We start by initializing the model parameters:
$$ w = 10, \quad b = 5 $$
The hypothesis (prediction function) of Linear Regression is given by:
$$ \hat{y} = wx + b $$
Substituting the initial parameters, we get:
$$ \hat{y} = 10x + 5 $$

Step 2: Compute the Prediction and Loss for One Sample

For the first sample (Index = 1), the experience value is $x = 3$ and the actual salary is $y = 60$.

$$ \hat{y} = 10(3) + 5 = 35 $$

The predicted salary is therefore $\hat{y} = 35$.
To measure the error, we calculate the loss using the Mean Squared Error (MSE) formula for a single sample:

$$ L(\hat{y}, y) = (\hat{y} - y)^2 $$

Substituting the values:
$$ L = (35 - 60)^2 = 625 $$

Step 3: Compute the Loss for All Samples

Repeating the same process for all four data points:

Experience (x) Salary (y) Predicted $\hat{y}$ Error $(\hat{y} - y)$ Loss $(\hat{y} - y)^2$
3 60 35 -25 625
4 55 45 -10 100
5 66 55 -11 121
6 93 65 -28 784

Table: Computation of predicted values and losses for each data point.

The total loss over all samples is:
$$ L_{\text{total}} = 625 + 100 + 121 + 784 = 1630 $$

Analysis of loss calculation steps

Analysis of loss calculation steps

Step 4: Compute the Derivatives

Next, we compute the gradients (partial derivatives) of the loss function with respect to the parameters $w$ and $b$.

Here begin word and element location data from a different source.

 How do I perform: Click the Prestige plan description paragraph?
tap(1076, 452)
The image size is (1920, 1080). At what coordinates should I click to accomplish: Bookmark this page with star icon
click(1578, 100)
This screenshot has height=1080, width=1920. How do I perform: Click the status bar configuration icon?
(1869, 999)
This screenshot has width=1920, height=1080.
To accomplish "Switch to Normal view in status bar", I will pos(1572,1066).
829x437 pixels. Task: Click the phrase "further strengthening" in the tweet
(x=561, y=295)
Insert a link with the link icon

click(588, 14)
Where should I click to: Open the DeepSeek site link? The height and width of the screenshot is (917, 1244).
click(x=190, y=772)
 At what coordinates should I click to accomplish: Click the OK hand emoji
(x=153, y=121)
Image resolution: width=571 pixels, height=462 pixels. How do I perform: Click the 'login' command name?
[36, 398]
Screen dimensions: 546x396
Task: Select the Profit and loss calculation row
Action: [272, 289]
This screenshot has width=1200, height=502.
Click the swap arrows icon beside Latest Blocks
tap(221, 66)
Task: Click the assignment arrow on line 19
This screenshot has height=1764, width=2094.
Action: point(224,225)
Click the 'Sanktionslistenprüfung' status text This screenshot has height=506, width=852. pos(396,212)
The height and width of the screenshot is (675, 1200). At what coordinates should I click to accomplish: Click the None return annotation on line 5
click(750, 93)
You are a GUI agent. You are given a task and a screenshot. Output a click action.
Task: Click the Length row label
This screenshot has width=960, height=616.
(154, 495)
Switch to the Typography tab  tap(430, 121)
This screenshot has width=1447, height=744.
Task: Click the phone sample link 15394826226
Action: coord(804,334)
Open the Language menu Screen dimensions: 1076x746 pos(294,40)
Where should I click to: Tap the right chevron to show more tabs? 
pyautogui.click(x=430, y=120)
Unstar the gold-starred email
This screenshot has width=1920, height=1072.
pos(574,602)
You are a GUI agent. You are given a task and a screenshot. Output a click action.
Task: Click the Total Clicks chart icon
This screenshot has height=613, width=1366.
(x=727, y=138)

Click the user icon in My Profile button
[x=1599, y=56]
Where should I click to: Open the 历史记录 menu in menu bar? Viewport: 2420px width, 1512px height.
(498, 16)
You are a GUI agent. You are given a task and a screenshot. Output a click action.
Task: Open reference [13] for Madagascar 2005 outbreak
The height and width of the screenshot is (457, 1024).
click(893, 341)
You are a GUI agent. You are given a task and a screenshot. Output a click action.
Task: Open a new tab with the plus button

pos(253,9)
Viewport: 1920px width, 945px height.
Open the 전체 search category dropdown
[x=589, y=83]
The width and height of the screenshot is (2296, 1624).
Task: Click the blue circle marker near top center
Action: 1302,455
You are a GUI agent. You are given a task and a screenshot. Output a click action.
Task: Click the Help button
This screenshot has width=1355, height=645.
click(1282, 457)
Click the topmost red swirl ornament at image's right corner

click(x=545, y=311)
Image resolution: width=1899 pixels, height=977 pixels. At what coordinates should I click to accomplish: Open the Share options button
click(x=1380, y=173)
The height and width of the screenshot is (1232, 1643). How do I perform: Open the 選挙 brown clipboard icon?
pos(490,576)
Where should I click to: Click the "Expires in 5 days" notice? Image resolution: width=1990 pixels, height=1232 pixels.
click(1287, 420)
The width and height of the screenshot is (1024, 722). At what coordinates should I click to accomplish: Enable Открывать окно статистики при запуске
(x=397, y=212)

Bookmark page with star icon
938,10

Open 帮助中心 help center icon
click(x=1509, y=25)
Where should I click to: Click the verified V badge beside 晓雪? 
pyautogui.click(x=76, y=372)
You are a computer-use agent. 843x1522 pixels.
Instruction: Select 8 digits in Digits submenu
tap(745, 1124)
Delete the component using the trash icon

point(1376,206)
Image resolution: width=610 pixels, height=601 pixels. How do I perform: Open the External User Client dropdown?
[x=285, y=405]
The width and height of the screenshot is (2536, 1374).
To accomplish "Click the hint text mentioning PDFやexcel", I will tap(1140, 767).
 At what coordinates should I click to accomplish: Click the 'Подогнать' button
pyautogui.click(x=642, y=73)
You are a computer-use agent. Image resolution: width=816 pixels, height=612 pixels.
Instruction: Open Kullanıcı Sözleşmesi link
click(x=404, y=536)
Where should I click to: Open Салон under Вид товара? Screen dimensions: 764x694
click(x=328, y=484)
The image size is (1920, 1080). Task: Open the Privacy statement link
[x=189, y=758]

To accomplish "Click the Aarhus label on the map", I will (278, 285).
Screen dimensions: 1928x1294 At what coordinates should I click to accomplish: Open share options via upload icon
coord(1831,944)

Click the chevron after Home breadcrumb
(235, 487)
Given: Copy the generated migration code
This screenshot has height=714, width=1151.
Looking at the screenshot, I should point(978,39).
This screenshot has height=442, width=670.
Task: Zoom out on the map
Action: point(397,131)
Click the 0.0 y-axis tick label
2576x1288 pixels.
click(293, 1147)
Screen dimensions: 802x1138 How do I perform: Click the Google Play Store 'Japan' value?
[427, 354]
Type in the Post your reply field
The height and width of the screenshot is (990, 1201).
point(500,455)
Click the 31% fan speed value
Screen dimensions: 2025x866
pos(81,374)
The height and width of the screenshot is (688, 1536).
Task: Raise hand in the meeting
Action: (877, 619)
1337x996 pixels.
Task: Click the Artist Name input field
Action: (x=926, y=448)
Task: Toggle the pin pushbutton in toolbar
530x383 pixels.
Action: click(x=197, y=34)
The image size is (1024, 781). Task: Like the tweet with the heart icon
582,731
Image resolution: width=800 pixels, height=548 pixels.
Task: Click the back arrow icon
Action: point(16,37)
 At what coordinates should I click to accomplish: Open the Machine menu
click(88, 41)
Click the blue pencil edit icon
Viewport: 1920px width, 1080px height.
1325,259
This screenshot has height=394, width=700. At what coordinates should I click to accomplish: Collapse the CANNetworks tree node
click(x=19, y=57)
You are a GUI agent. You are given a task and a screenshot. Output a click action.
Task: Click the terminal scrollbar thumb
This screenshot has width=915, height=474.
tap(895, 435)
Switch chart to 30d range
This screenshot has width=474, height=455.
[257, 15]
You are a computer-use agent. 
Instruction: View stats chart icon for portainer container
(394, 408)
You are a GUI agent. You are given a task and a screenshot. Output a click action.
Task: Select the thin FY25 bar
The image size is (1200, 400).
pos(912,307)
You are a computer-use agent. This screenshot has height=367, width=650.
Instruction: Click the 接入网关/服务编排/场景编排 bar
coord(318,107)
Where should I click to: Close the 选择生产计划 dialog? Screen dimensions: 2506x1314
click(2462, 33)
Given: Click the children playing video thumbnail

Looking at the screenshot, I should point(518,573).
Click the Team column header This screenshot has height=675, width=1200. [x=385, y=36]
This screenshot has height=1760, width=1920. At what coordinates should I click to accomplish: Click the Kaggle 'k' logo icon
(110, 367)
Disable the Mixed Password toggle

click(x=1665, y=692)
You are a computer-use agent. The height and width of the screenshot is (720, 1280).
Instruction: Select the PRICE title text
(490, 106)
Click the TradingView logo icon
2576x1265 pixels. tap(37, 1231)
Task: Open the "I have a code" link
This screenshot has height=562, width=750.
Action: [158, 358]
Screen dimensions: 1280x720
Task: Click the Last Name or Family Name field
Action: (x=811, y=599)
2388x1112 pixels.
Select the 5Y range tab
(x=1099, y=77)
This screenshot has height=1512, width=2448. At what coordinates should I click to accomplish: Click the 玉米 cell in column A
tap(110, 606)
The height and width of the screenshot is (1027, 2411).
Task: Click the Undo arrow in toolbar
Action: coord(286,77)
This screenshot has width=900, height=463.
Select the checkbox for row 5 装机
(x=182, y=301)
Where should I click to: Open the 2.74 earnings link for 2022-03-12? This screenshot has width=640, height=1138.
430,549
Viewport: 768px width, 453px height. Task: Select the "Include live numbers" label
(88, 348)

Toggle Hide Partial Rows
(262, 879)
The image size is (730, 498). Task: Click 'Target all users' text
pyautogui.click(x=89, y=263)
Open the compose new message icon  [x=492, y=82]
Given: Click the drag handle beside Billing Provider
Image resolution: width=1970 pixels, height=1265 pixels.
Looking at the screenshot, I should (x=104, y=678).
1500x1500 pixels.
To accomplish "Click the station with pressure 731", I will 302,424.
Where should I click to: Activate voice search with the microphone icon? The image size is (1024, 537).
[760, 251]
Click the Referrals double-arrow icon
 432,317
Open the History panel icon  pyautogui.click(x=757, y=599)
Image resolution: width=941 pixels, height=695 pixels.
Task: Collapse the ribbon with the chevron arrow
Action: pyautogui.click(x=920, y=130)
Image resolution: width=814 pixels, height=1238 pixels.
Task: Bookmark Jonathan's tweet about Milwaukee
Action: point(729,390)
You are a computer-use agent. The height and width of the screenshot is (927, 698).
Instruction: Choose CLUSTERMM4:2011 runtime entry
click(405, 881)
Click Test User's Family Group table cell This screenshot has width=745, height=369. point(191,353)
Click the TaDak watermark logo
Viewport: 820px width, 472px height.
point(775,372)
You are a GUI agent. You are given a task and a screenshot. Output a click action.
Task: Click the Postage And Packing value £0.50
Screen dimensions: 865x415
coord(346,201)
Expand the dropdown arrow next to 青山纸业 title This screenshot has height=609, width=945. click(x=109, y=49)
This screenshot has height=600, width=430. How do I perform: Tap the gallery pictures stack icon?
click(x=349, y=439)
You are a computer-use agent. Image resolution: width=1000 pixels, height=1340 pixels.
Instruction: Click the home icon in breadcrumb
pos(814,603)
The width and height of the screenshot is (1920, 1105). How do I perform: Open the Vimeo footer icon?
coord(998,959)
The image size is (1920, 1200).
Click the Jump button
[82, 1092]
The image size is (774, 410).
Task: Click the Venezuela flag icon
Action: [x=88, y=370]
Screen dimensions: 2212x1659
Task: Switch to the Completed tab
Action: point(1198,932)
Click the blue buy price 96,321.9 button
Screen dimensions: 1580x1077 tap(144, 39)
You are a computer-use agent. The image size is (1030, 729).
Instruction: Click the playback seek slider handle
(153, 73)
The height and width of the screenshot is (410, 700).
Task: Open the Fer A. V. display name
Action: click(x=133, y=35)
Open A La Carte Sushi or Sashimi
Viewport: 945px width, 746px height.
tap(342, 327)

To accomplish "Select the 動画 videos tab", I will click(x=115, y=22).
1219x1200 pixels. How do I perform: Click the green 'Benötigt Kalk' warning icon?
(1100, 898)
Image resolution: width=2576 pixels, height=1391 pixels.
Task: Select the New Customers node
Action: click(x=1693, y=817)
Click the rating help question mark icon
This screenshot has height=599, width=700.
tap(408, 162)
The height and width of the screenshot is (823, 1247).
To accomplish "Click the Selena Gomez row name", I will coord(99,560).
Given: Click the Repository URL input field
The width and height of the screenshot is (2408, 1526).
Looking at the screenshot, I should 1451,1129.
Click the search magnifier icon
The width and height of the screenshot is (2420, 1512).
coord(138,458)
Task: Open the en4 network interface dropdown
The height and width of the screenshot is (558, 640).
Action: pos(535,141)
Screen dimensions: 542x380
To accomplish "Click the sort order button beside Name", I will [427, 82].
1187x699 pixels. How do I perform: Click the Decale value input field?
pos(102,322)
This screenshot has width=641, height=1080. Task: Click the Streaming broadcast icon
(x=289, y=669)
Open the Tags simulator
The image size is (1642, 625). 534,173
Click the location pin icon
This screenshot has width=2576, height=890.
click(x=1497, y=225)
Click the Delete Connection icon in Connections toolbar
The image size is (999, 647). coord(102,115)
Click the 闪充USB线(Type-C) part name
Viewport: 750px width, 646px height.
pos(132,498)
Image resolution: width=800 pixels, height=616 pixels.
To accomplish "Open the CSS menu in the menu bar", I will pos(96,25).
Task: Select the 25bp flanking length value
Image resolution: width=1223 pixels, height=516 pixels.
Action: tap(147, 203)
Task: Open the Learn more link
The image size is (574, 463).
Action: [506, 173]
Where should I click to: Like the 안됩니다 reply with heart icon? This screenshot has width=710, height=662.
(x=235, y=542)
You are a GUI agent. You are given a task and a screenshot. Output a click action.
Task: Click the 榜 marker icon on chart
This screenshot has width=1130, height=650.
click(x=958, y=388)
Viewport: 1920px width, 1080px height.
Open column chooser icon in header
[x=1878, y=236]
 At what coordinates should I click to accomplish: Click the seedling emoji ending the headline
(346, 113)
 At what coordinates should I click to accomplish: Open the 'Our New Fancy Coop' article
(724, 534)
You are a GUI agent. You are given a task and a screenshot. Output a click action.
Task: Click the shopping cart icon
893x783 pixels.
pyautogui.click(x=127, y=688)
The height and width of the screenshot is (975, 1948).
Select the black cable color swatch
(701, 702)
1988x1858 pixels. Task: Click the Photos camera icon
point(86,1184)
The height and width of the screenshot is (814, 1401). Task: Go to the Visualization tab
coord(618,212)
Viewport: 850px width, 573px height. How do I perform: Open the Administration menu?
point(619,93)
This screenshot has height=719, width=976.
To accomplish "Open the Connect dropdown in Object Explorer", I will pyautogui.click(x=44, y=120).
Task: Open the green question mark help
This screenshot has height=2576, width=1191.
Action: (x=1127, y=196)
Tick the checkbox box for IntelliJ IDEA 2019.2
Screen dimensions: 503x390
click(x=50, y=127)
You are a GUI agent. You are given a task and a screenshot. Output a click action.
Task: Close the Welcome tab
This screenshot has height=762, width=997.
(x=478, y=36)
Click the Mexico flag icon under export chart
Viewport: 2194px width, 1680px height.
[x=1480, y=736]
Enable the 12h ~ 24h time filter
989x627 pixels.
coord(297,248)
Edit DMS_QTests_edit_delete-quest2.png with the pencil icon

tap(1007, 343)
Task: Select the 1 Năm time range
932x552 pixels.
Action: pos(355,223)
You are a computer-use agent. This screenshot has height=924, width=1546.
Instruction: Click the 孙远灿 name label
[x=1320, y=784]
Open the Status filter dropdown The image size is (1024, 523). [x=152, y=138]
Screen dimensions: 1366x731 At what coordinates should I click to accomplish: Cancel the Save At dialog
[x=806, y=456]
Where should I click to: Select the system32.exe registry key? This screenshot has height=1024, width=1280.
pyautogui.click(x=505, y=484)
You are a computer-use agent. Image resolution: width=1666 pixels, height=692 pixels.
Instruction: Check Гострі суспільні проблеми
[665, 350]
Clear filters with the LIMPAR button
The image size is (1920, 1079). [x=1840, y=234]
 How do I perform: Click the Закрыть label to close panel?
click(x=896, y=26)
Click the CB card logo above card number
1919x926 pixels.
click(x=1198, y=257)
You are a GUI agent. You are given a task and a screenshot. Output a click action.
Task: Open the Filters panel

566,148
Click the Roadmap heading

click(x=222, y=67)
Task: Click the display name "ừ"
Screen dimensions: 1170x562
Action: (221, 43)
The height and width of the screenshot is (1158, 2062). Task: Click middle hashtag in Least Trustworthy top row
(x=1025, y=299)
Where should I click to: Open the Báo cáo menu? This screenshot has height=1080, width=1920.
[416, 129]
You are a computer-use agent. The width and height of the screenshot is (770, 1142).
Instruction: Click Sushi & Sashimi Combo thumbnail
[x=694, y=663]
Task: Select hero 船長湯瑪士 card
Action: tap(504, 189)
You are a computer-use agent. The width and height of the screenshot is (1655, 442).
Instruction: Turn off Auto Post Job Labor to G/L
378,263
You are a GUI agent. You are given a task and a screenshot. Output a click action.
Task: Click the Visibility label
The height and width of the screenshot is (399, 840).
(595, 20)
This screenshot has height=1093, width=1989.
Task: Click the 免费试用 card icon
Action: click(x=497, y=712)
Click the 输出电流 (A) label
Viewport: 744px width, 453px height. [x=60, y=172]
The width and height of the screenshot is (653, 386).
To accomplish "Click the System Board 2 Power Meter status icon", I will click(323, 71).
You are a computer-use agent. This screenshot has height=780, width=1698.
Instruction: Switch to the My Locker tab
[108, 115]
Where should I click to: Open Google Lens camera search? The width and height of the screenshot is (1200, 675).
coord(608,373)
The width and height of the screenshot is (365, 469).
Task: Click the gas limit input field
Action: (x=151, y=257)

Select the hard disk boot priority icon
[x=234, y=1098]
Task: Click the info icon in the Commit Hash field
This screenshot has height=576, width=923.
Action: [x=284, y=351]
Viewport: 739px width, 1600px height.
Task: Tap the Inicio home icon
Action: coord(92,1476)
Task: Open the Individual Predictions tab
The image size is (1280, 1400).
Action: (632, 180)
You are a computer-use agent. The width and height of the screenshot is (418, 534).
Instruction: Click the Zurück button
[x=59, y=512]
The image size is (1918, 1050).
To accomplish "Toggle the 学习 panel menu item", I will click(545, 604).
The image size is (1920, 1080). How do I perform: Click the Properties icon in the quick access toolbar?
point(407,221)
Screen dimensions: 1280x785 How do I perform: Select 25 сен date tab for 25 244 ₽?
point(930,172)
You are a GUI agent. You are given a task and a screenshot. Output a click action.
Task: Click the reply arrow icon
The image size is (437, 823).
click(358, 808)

$$ \frac{\partial L}{\partial w} = \frac{\partial (\hat{y} - y)^2}{\partial w} = \frac{\partial (\hat{y} - y)^2}{\partial \hat{y}} \cdot \frac{\partial \hat{y}}{\partial w} $$

Since $\hat{y} = wx + b$, we have:
$$ \frac{\partial \hat{y}}{\partial w} = x $$
Therefore:
$$ \frac{\partial L}{\partial w} = 2(\hat{y} - y)x $$

Similarly, the derivative with respect to $b$ is:
$$ \frac{\partial L}{\partial b} = 2(\hat{y} - y) $$

Step 5: Update the Parameters

Using the computed gradients, we update the model parameters as follows:
$$ w_{\text{new}} = w_{\text{old}} - \eta \frac{\partial L}{\partial w}, \qquad b_{\text{new}} = b_{\text{old}} - \eta \frac{\partial L}{\partial b} $$
where $\eta$ (eta) is the learning rate, controlling how large the update step is in each iteration.

Step 6: Interpretation

After substituting the calculated gradients and applying one update step,
we obtain new values of $w_{\text{new}}$ and $b_{\text{new}}$.
This process continues iteratively across multiple epochs until the loss converges to a minimal value.

Through this example, we can observe that:

  • The initial loss ($L_{\text{total}} = 1630$) is quite high.
  • After updating the parameters, the loss gradually decreases over time.
  • The model converges after several iterations, achieving a better fit between predicted and actual values.